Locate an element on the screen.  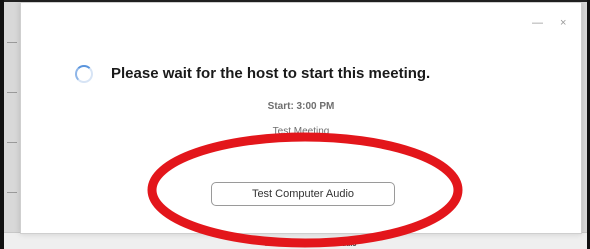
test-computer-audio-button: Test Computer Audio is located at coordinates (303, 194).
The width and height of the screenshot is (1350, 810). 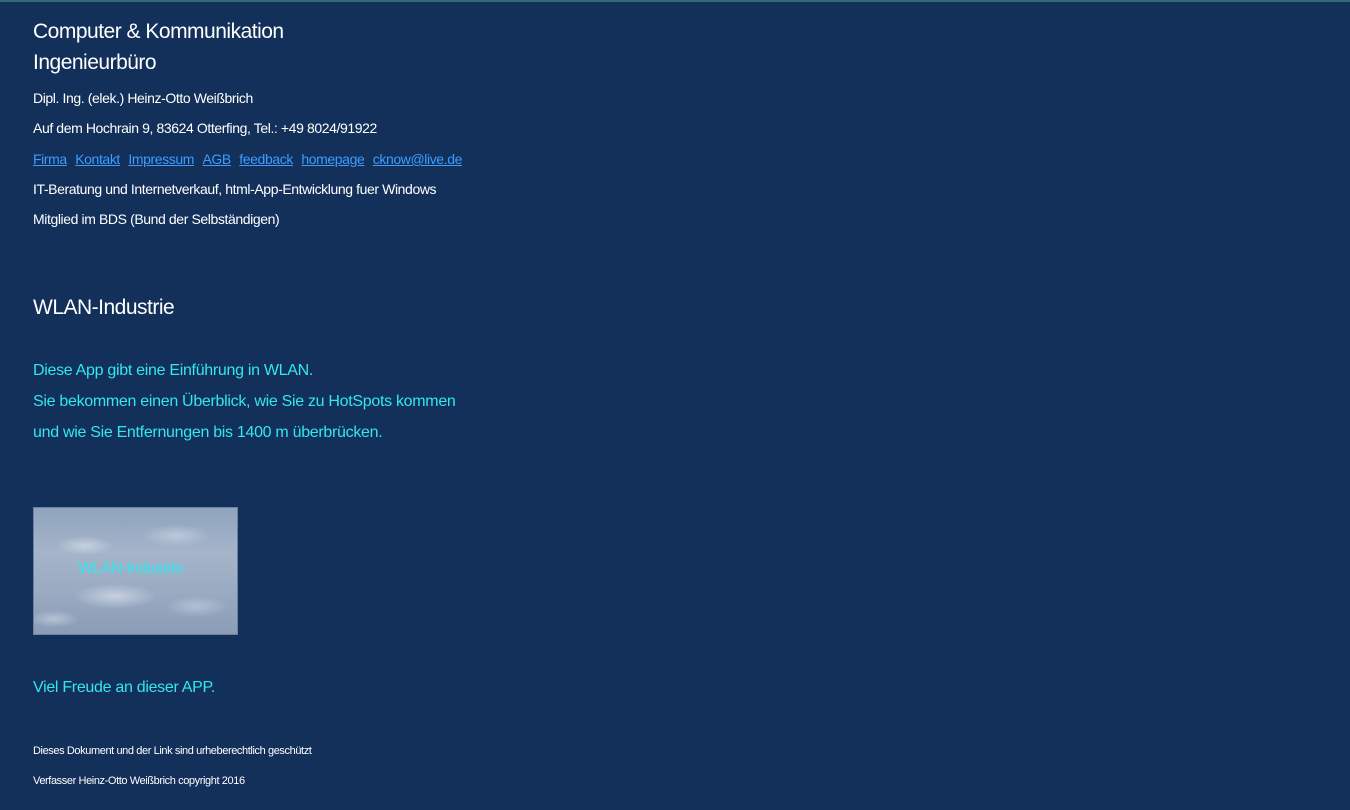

---

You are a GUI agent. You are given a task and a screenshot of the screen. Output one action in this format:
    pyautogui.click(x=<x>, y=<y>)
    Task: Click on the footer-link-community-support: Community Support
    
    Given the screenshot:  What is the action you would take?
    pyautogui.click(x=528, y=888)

---

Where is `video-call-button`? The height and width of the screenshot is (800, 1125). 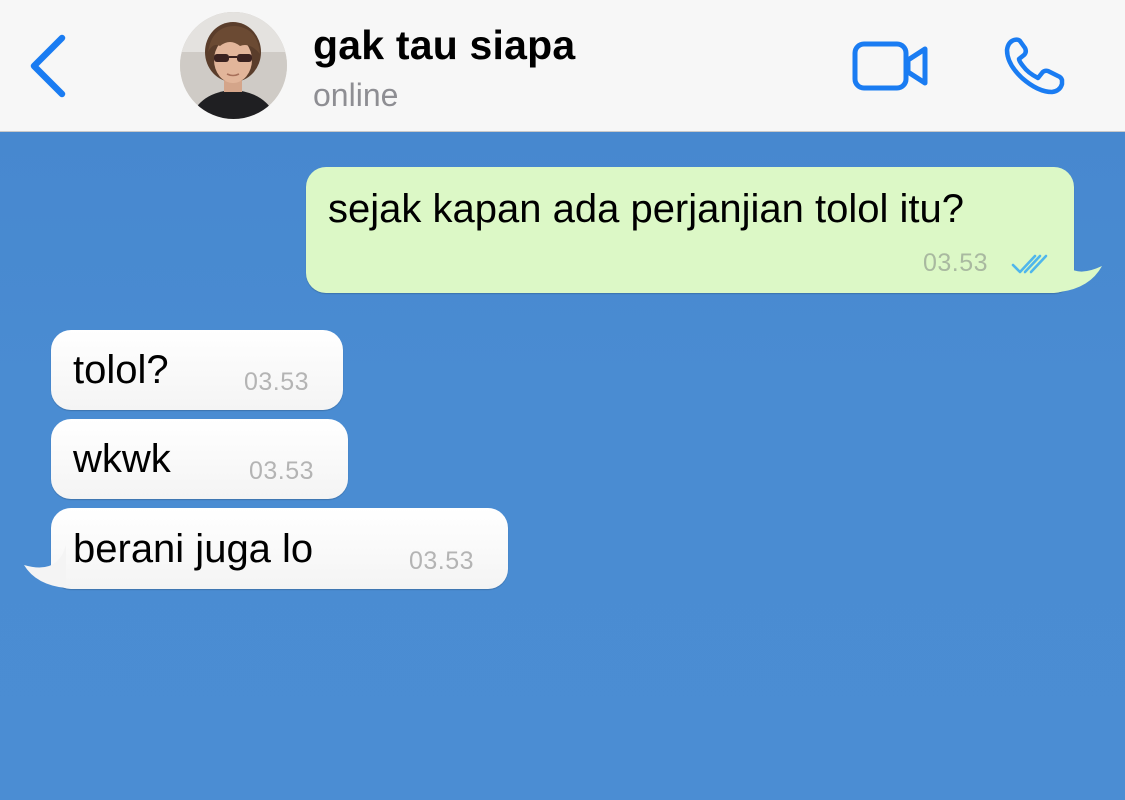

- **TASK ITEM**: Quote every line from the one containing "You are a GUI" down to the one containing "pyautogui.click(x=528, y=888)", inclusive.

- **ANSWER TO THIS EXERCISE**:
You are a GUI agent. You are given a task and a screenshot of the screen. Output one action in this format:
    pyautogui.click(x=<x>, y=<y>)
    Task: Click on the footer-link-community-support: Community Support
    
    Given the screenshot:  What is the action you would take?
    pyautogui.click(x=528, y=888)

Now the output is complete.